A subtle expression changed his face, almost imperceptibly. His eyes dimmed for a split second, and his head cocked, slightly. He didn’t know what I was talking about.

“Well, I’ll be damned. You think my dad actually did die weeks ago.”

“He didn’t?” Thomason said, raising an eyebrow. “Ahh, clever man. That one slipped by us, apparently.”

“But then who was it in the ski mask that killed them? I assumed that was you.”

He shrugged. “I have no idea what you’re talking about. If you’re trying to trick me with false information, it won’t work.”

But if he hadn’t, then who was it? Who could want Dad dead, if not for IntelliCraft?

Was it Cross?

That was the only possible explanation unless there was some other player in the game I didn’t know about. It would have to have been him, because no one else besides Susan and me knew that Dad hadn’t died of a stroke a month ago.

But what was Cross’ angle, then? Kill Susan and my dad, and then what? Why would he betray them if he weren't working with IntelliCraft? I couldn’t find the line of reasoning that made sense.

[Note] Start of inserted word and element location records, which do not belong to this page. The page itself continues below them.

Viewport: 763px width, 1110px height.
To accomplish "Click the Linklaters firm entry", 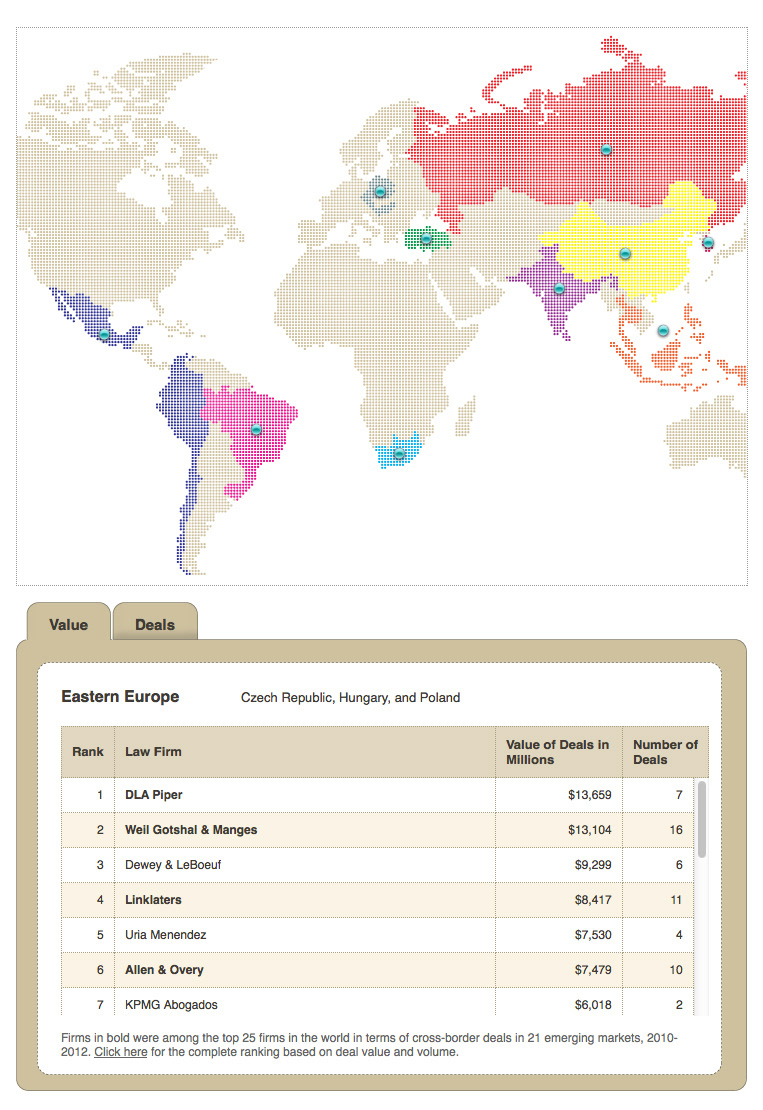I will (x=153, y=900).
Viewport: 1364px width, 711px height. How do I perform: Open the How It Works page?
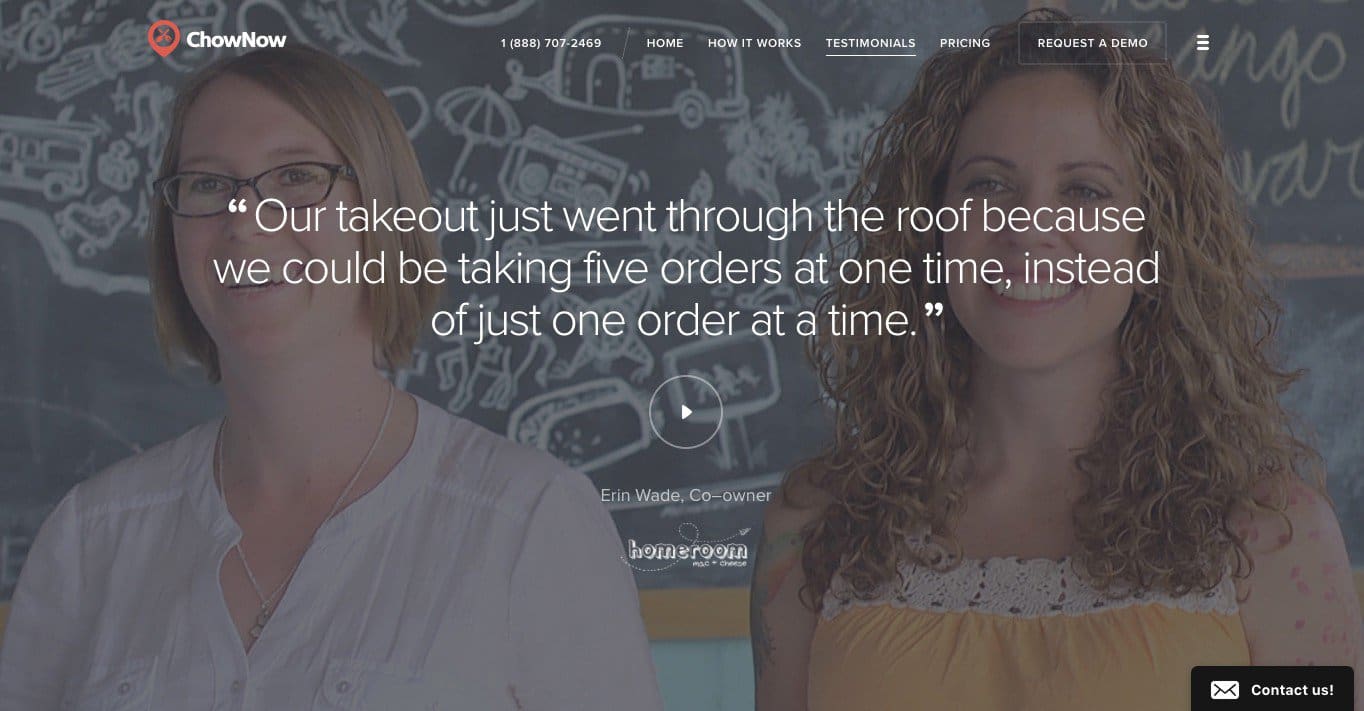[754, 43]
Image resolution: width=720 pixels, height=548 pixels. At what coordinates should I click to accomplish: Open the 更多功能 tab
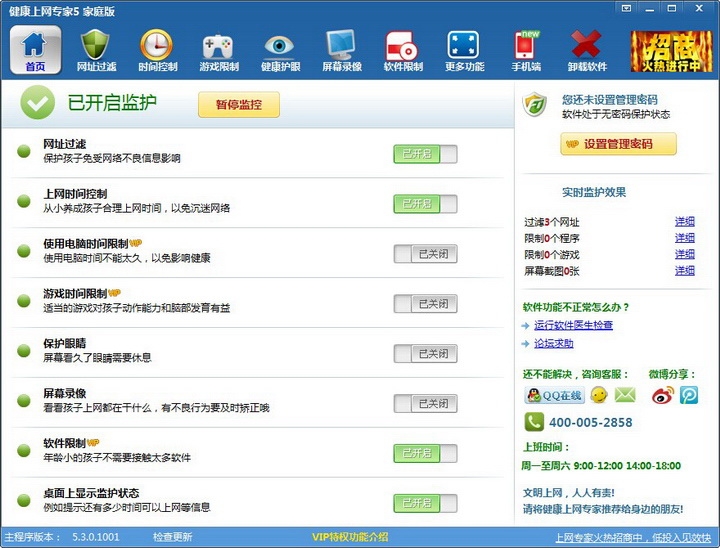(x=463, y=50)
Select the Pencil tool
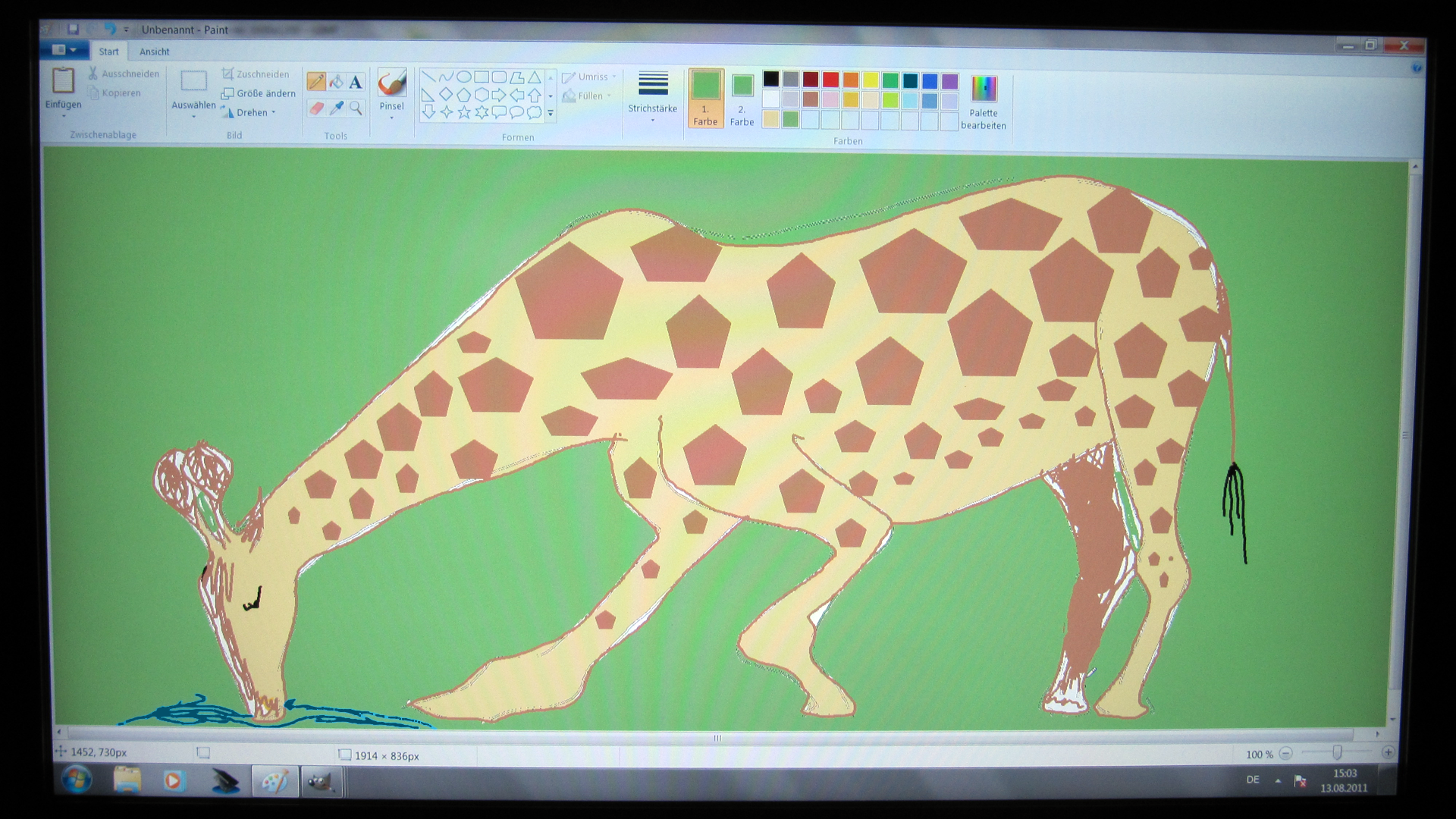Image resolution: width=1456 pixels, height=819 pixels. 316,82
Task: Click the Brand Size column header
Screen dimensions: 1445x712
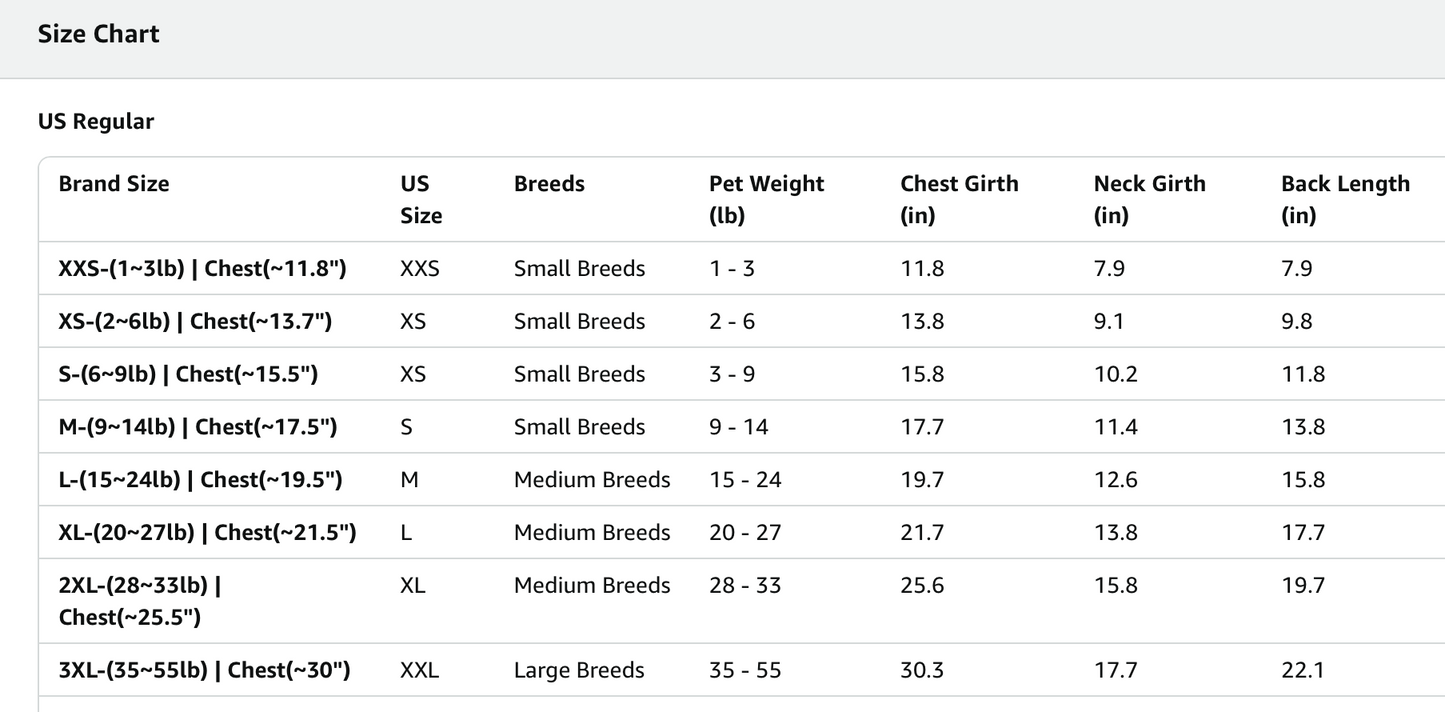Action: 114,184
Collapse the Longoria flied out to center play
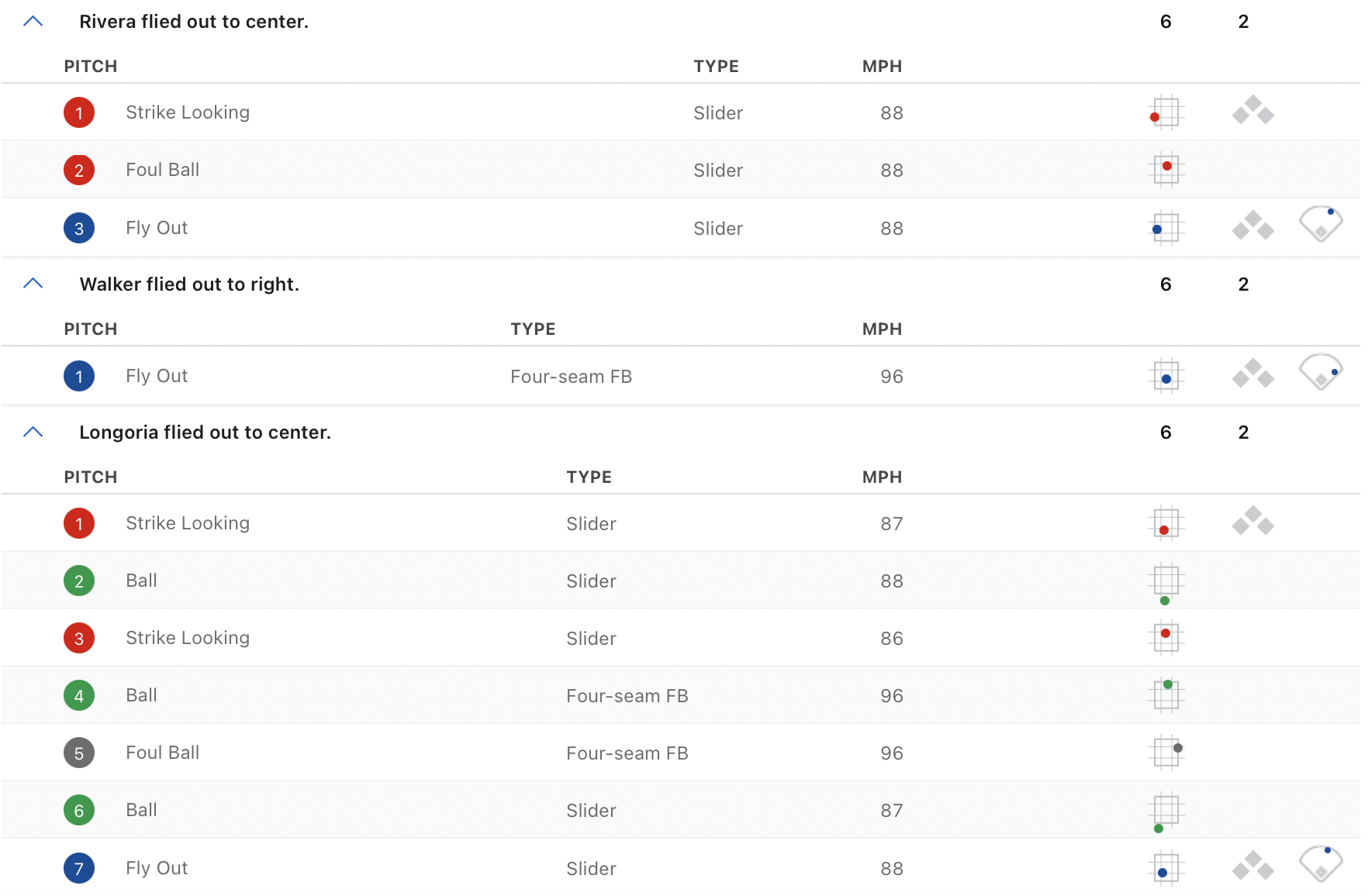Image resolution: width=1368 pixels, height=896 pixels. pos(33,432)

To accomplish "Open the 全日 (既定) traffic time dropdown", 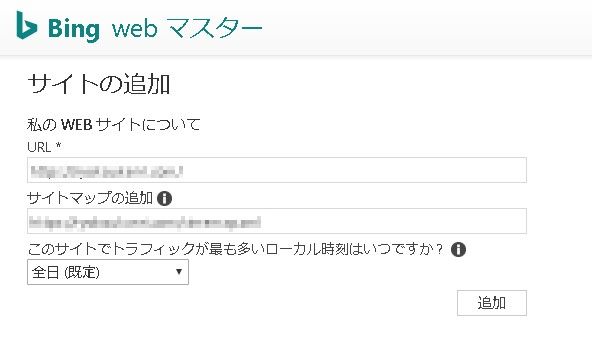I will (108, 272).
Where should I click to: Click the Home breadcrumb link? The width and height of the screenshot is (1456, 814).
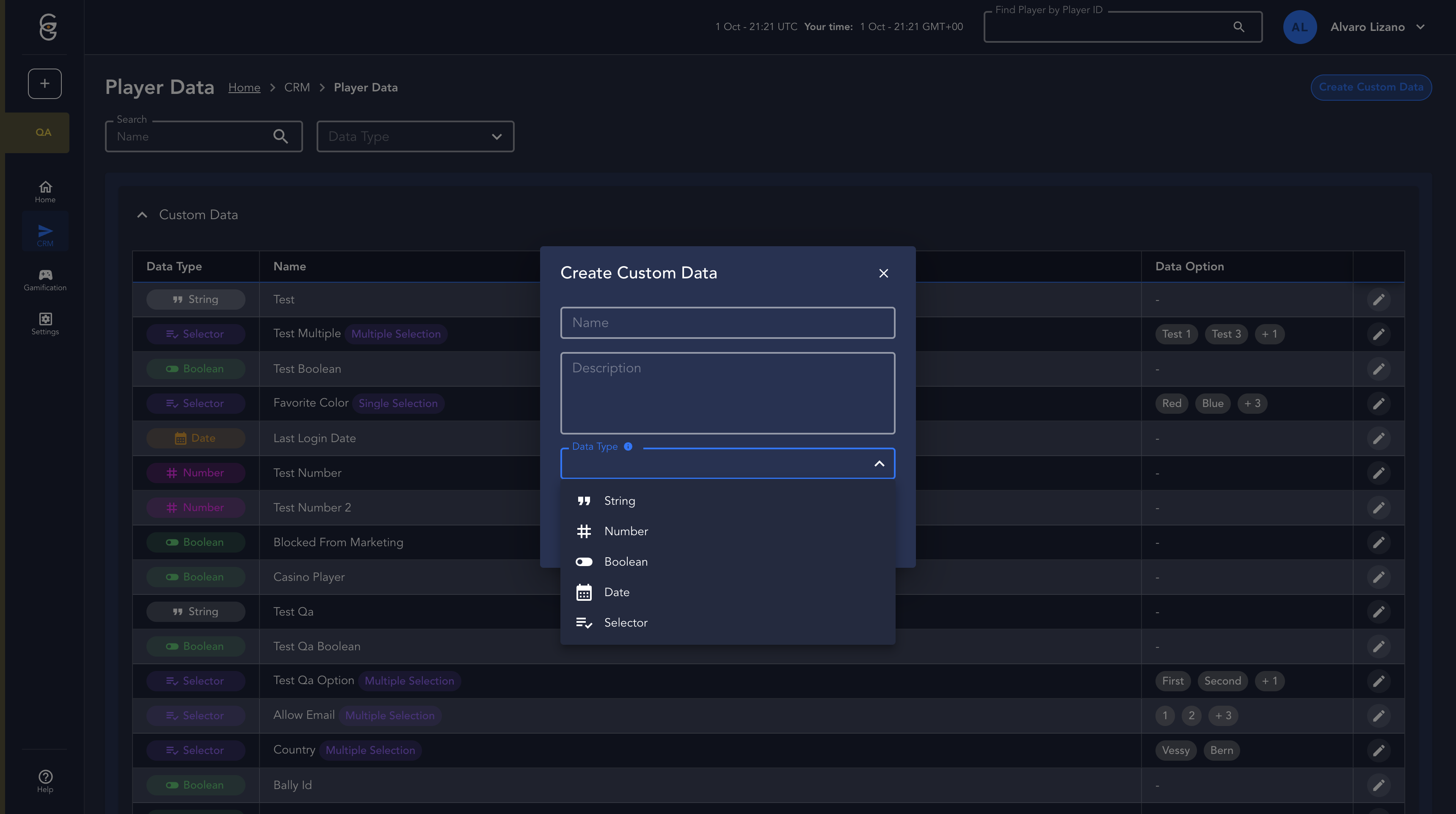[x=244, y=88]
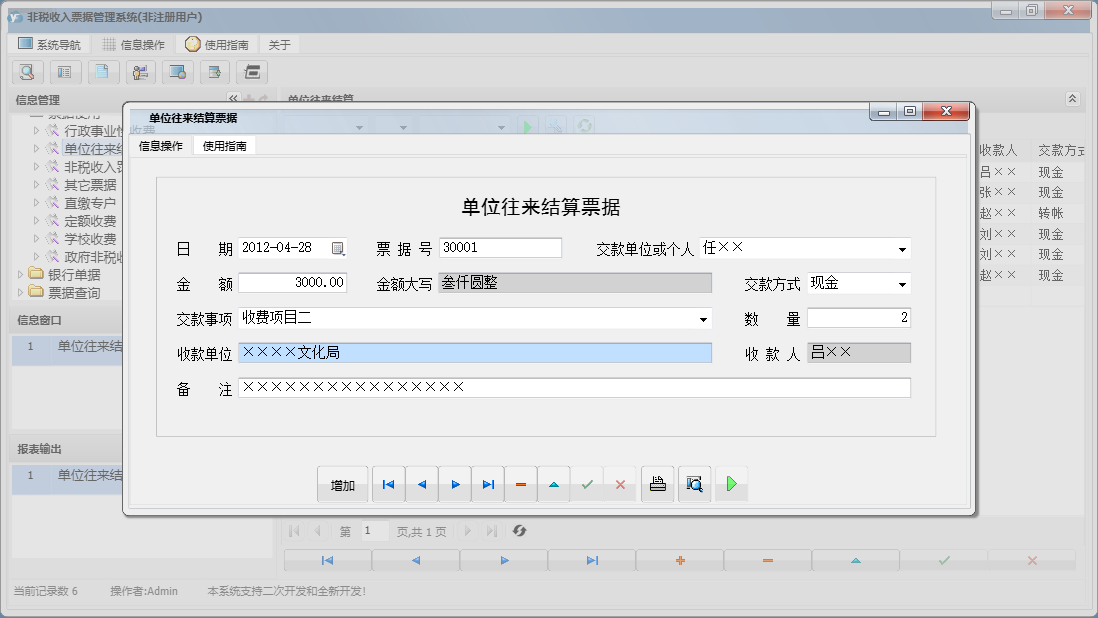Switch to the 使用指南 tab in dialog
1098x618 pixels.
pyautogui.click(x=225, y=146)
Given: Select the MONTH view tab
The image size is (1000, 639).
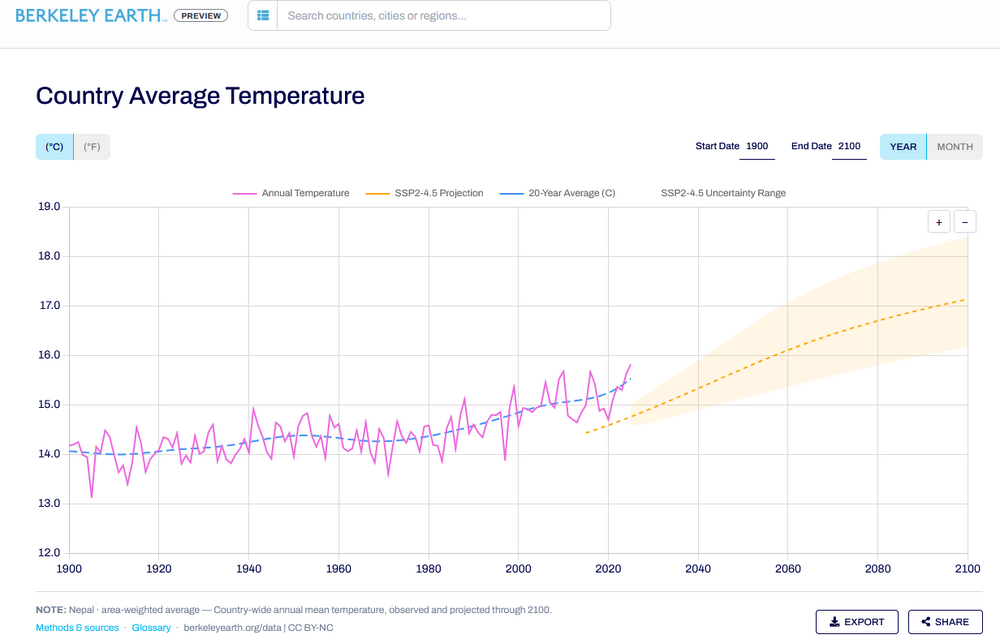Looking at the screenshot, I should tap(955, 147).
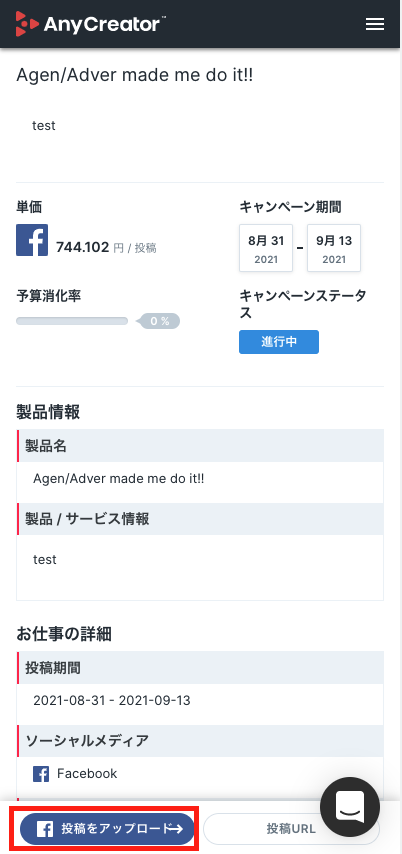402x854 pixels.
Task: Click the small Facebook icon under ソーシャルメディア
Action: pyautogui.click(x=41, y=773)
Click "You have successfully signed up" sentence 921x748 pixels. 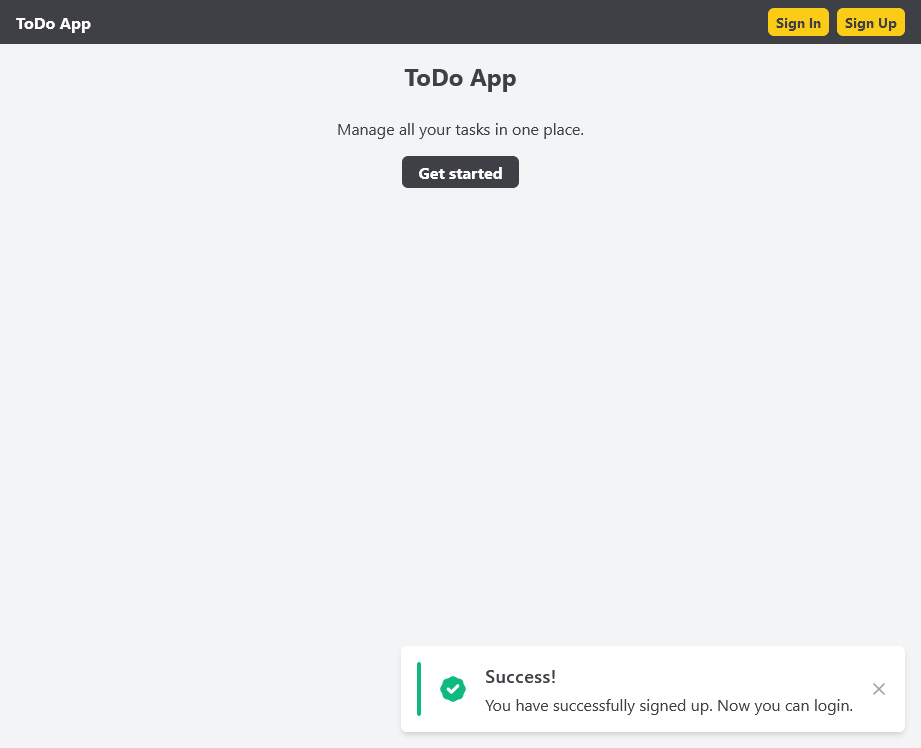(x=598, y=706)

Oh shit. I’d told him exactly where Grace was. But why would he care about Grace? What did Cross want with her?

Thomason reached down, gripping the edge of the dresser. “And whatever you’re babbling about, it doesn’t concern me. All I want to know is, who has the memory card now, and who else has seen it?”

“No one has seen it. My dad destroyed it.”

“Well, at least Heath is capable of doing the smart thing from time to time. Certainly, he did that to protect himself, but it’s another worry off my mind.”

I had to get back on track. I had to get him to admit what IntelliCraft did, then I needed to get the hell out of here and drive up to Keystone. “I know everything.”

“Good for you,” he said. “I don’t really care.”

“Selling weapons to foreign countries… you people are monsters.”

“I’m afraid I don’t know anything about illegal activities such as the ones you’re mentioning. What’s your plan here? I know you’re not wearing a wire, because if you’d called the police, I would have found out. And even if you were wired for sound, it wouldn’t matter. I’ve admitted to nothing.”